> **TASK REQUIREMENTS**
Render the part of the records that opens with the line containing "Find the location of a particular element." and closes with the line containing "coordinates (688, 179)." as a Markdown table. Give it two columns, Row and Line, and leave out blank lines.

◆ ◆ ◆ ◆

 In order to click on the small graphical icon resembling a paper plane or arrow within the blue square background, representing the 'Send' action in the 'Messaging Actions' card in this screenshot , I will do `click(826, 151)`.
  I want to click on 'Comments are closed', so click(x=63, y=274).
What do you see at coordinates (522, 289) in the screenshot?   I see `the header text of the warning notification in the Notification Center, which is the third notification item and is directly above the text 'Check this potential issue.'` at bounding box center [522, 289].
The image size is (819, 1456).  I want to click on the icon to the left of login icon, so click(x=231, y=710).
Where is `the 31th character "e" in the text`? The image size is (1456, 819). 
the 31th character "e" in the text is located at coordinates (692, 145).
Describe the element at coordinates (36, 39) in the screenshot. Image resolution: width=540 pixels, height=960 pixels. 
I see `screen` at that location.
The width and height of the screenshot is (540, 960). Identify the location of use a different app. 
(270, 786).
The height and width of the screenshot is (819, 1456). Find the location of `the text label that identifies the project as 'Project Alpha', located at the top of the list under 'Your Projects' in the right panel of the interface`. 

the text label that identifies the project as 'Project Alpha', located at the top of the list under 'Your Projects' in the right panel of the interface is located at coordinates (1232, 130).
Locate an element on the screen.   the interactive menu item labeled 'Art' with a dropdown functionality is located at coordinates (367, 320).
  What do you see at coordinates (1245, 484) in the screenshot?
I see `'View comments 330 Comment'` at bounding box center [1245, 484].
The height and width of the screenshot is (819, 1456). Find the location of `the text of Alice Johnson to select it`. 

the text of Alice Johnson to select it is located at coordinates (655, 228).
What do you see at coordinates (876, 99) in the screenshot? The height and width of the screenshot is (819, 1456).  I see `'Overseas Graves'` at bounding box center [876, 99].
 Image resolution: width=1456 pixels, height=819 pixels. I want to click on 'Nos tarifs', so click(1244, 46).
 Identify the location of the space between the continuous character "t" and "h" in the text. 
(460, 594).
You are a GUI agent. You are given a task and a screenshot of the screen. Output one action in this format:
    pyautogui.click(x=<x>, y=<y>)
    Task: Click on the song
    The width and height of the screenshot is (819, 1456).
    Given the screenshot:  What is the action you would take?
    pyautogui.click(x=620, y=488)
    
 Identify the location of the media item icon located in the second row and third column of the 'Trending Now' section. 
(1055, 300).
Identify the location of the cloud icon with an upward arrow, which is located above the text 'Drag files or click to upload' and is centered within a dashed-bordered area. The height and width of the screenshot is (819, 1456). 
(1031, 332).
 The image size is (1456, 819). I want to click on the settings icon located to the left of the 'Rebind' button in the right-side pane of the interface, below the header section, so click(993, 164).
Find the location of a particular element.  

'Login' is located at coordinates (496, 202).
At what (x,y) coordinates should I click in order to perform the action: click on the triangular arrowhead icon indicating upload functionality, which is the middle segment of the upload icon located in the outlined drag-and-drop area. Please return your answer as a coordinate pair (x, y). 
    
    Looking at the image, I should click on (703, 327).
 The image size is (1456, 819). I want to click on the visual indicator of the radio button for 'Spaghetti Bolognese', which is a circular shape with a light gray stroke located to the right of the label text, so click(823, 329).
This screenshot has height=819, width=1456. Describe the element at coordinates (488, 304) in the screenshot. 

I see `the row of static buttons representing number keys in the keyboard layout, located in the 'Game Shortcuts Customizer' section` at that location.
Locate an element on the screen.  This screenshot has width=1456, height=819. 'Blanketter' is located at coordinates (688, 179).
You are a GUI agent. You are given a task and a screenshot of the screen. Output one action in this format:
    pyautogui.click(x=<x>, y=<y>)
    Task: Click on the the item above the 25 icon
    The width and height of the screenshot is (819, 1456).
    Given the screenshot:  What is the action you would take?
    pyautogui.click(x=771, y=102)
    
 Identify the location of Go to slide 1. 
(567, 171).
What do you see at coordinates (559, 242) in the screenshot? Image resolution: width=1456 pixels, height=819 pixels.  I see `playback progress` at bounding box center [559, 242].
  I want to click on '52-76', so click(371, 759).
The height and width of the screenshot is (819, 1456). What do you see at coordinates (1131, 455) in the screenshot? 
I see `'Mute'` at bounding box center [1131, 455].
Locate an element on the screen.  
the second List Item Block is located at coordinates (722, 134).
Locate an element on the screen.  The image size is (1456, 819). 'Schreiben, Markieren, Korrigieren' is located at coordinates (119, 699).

◆ ◆ ◆ ◆

> **SOLVED PROBLEM**
| Row | Line |
|---|---|
| 1 | Find the location of a particular element.   |
| 2 | 'Login' is located at coordinates (496, 202). |
| 3 | At what (x,y) coordinates should I click in order to perform the action: click on the triangular arrowhead icon indicating upload functionality, which is the middle segment of the upload icon located in the outlined drag-and-drop area. Please return your answer as a coordinate pair (x, y).  |
| 4 |     Looking at the image, I should click on (703, 327). |
| 5 |  The image size is (1456, 819). I want to click on the visual indicator of the radio button for 'Spaghetti Bolognese', which is a circular shape with a light gray stroke located to the right of the label text, so click(823, 329). |
| 6 | This screenshot has height=819, width=1456. Describe the element at coordinates (488, 304) in the screenshot.  |
| 7 | I see `the row of static buttons representing number keys in the keyboard layout, located in the 'Game Shortcuts Customizer' section` at that location. |
| 8 | Locate an element on the screen.  This screenshot has width=1456, height=819. 'Blanketter' is located at coordinates (688, 179). |